BEGIN TASK INPUTS

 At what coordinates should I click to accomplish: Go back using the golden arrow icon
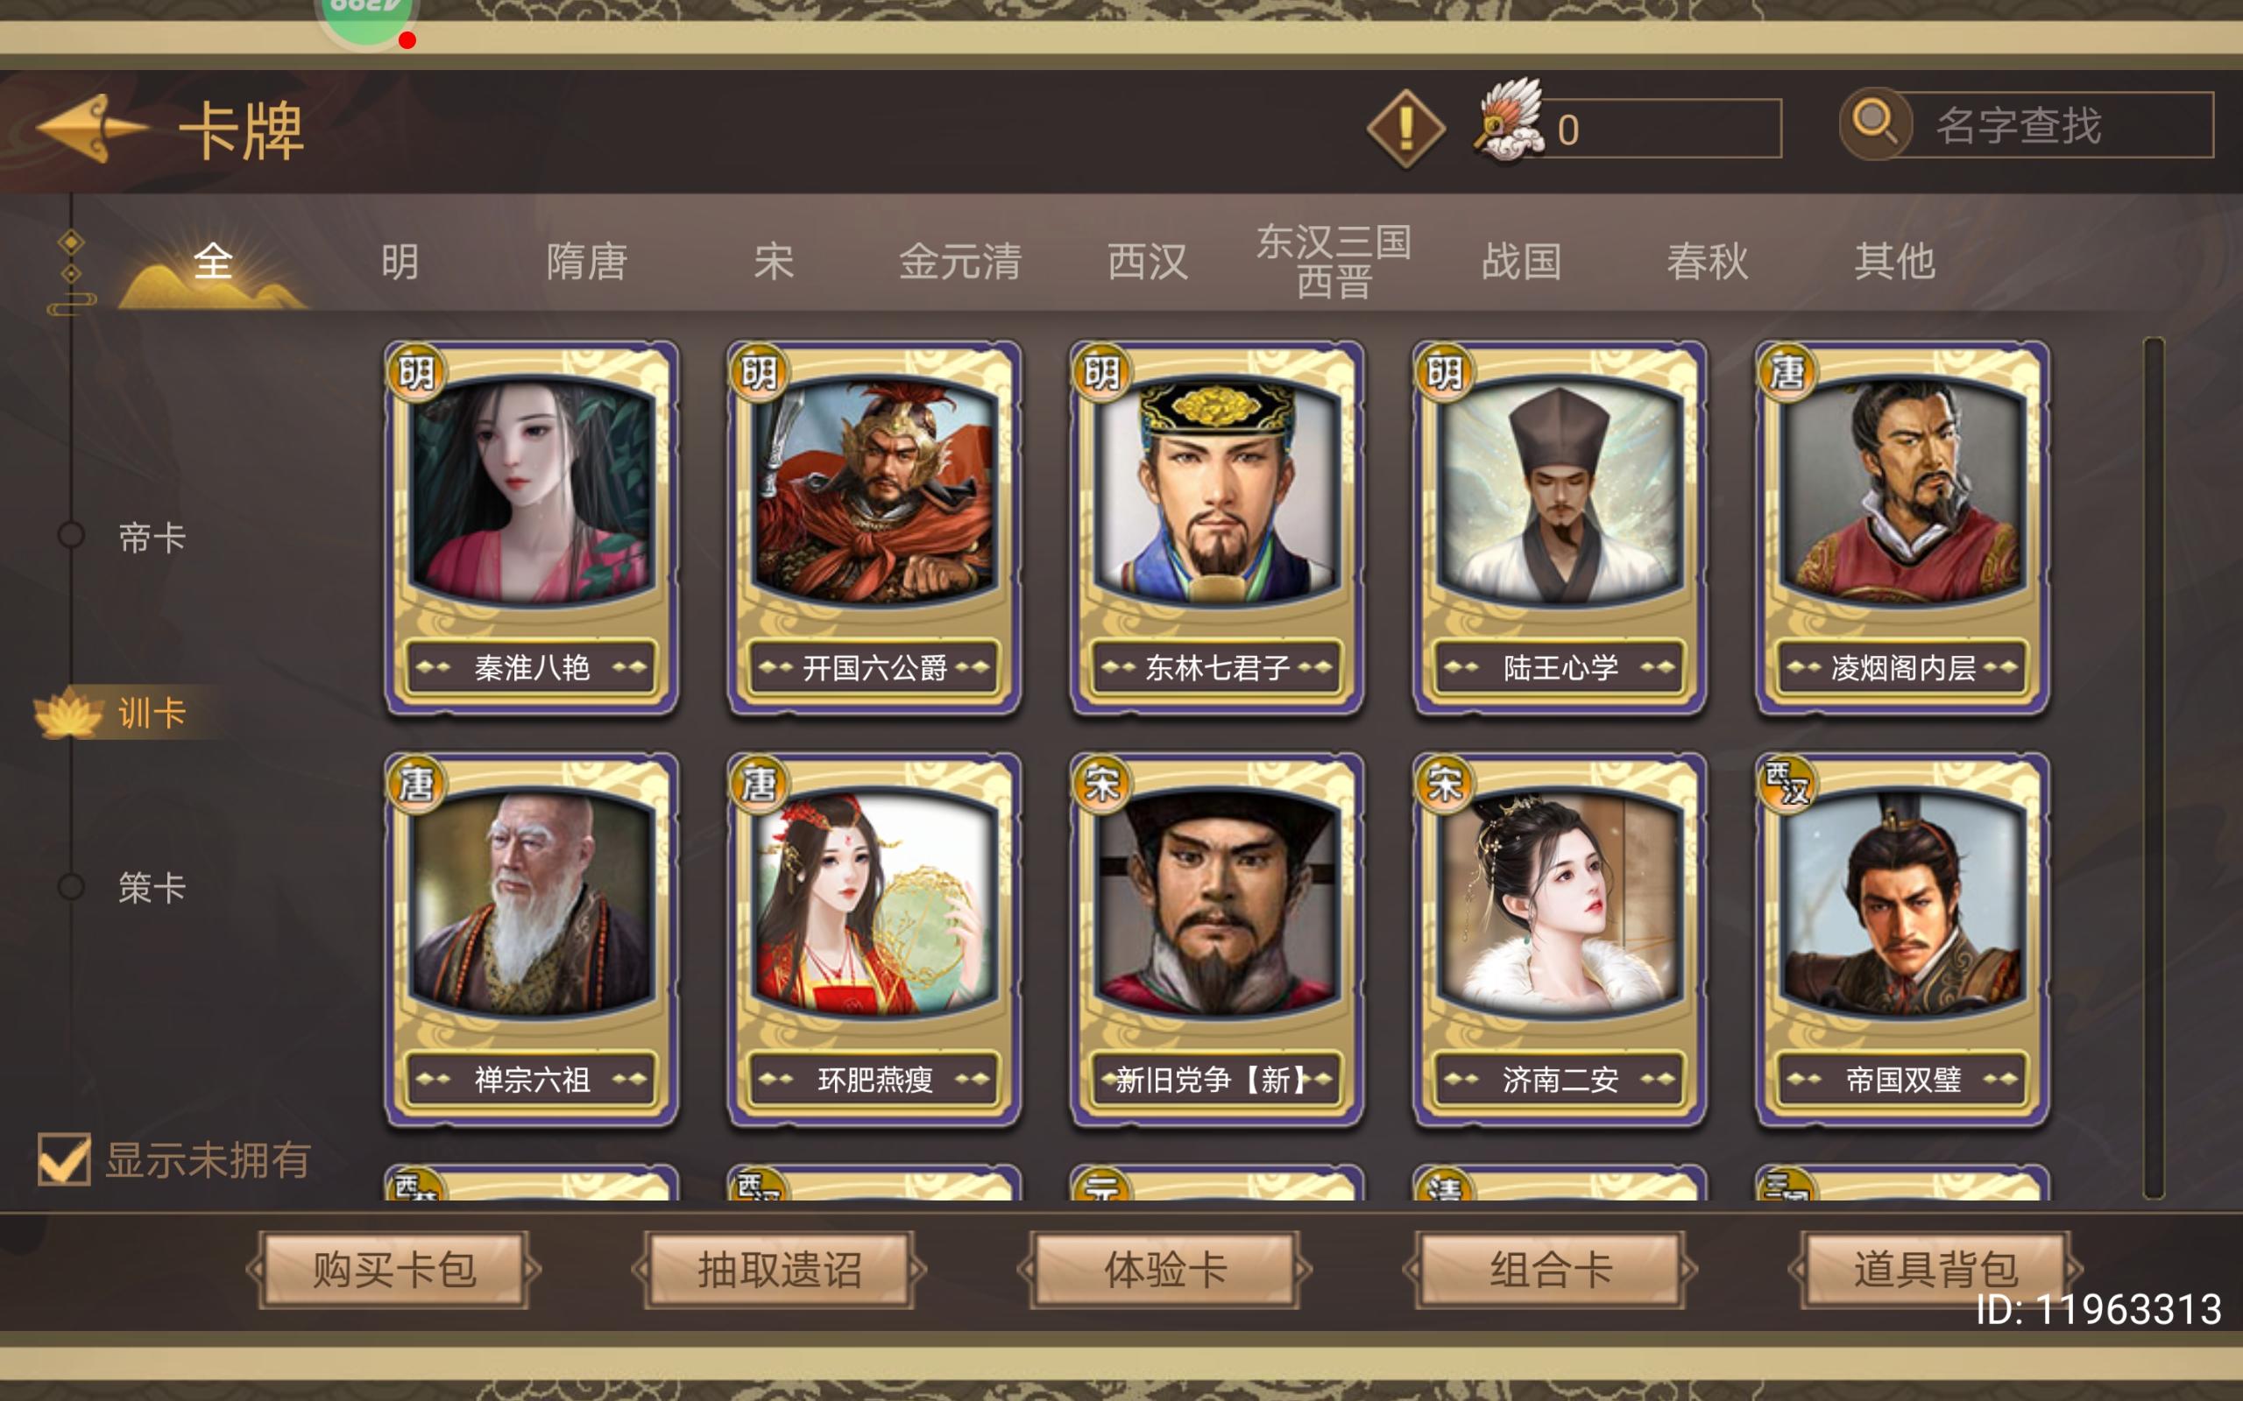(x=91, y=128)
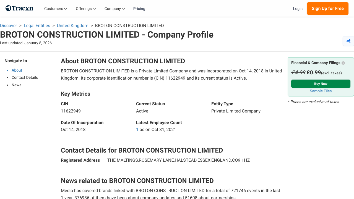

END TASK INPUTS
BEGIN TASK INPUTS

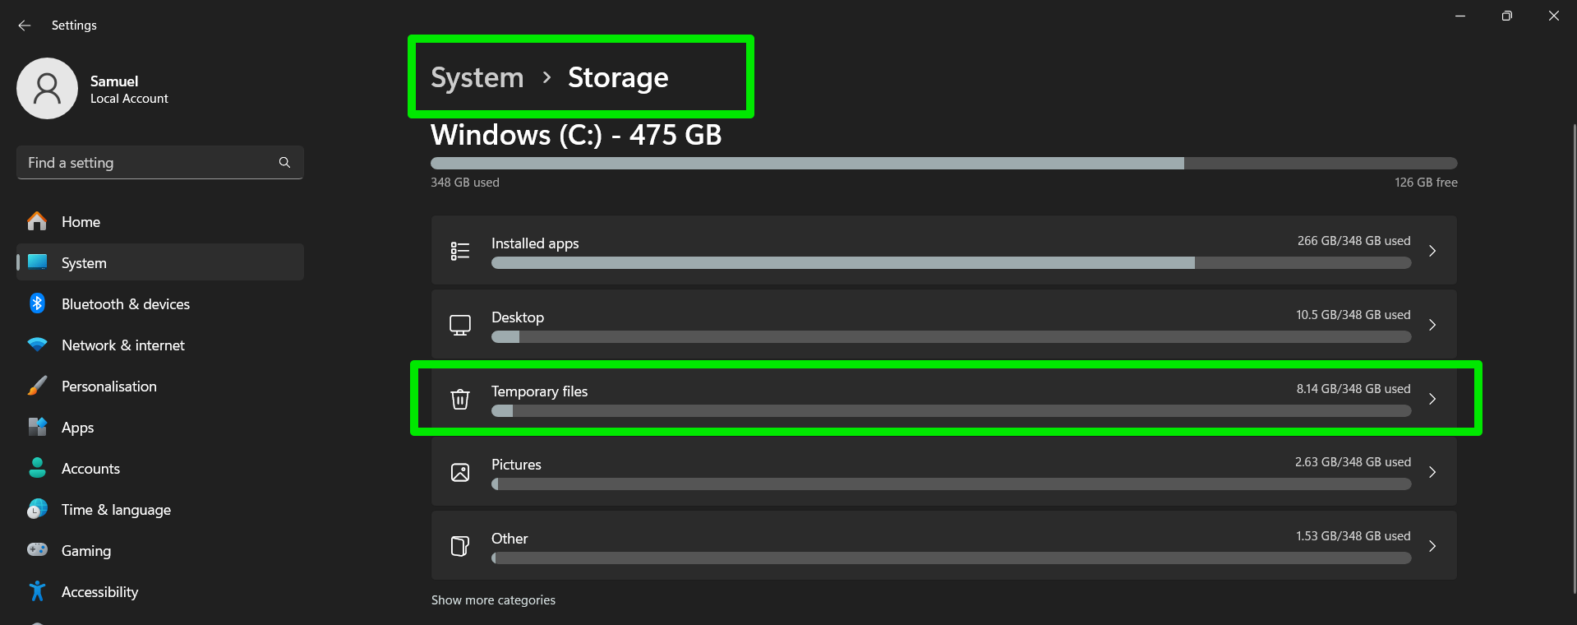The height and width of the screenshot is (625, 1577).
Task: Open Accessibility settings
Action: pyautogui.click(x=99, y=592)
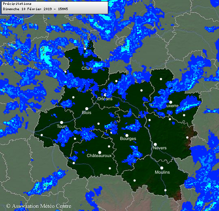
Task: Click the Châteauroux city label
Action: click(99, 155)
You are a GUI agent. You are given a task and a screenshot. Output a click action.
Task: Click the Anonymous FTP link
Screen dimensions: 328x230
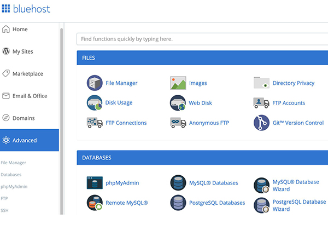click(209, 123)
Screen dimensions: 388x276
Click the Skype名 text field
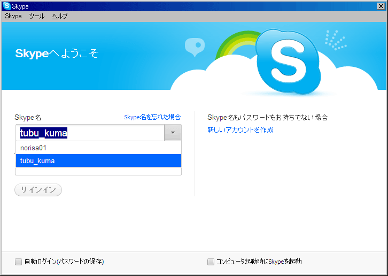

END TASK INPUTS

EXERCISE REQUIREMENTS:
Go back to the listing above and write out the lines starting at the one with "Task: Click the Anonymous FTP link" and ending at the one with "Click the Skype名 text field", inclusive, exactly and without pictures.

OUTPUT BELOW:
Task: Click the Anonymous FTP link
Screen dimensions: 328x230
click(209, 123)
Screen dimensions: 388x276
Click the Skype名 text field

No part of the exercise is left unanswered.